**Extrait du document**
Parallèlement à cela, il est également aisé de constater que d’autres régions – plus centrales et surtout les localités déconnectées et enclavées – subissent, elles, un autre phénomène : celui de la morosité et du pessimisme. Comme si le ruissellement économique peinait à y apporter ses bienfaits.

Cette différence territoriale n’est pas anodine. L’aménagement du territoire mauricien, avec l’accélération du développement immobilier depuis le début des années 2000, produit des différences parfois radicales dans les styles et les niveaux de vie.

Il y a tout un ensemble de raisons à cette différence et les choix de politiques économiques que nous avons faits depuis plusieurs décennies ont renforcé une division territoriale claire et distincte du point de vue des revenus et des styles de vie. Par exemple, la trop grande dépendance de notre pays aux Foreign Direct Investments (FDI) fait que les régions ayant la capacité à se transformer afin de bénéficier de ces investissements se développent bien plus rapidement que d’autres régions qui souffrent elles plutôt d’un phénomène d’enclavement lié à l’effondrement progressif de l’industrie sucrière ou de l’agriculture vivrière (le Sud-Est est un exemple flagrant de cela).

En fait, la diversification économique, à la suite de la chute des quotas sucriers, a non seulement produit une diversification des secteurs de l’activité, mais elle a également permis l’émergence d’autres formes du capital. Et des formes du capital qui ne dépendent plus forcément du marché intérieur puisqu’elles bénéficient du fort taux d’ouverture de notre économie sur la mondialisation, donc sur les marchés extérieurs. Ce point est crucial pour comprendre la distance qui est posée, et qui est devenue structurelle, entre les gagnants et les perdants du jeu actuel de l’économie à Maurice.

Un exemple pertinent de cette différence entre marché intérieur et marché extérieur est justement le secteur de l’immobilier de luxe à Maurice.

**Extrait des données**
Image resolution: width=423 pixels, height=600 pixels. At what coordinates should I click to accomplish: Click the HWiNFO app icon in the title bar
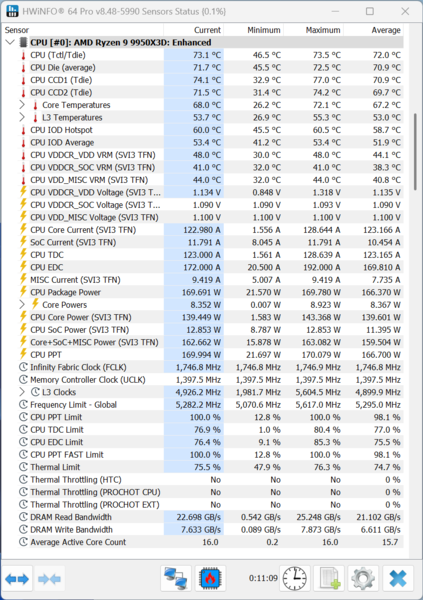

**Ce qui est demandé**
Reproduisez fidèlement, dans l'extrait sur le territoire mauricien, le passage qui s'ouvre sur les mots contenant « Cette différence territoriale » et se referme sur « niveaux de vie. ».

**Solution proposée**
Cette différence territoriale n’est pas anodine. L’aménagement du territoire mauricien, avec l’accélération du développement immobilier depuis le début des années 2000, produit des différences parfois radicales dans les styles et les niveaux de vie.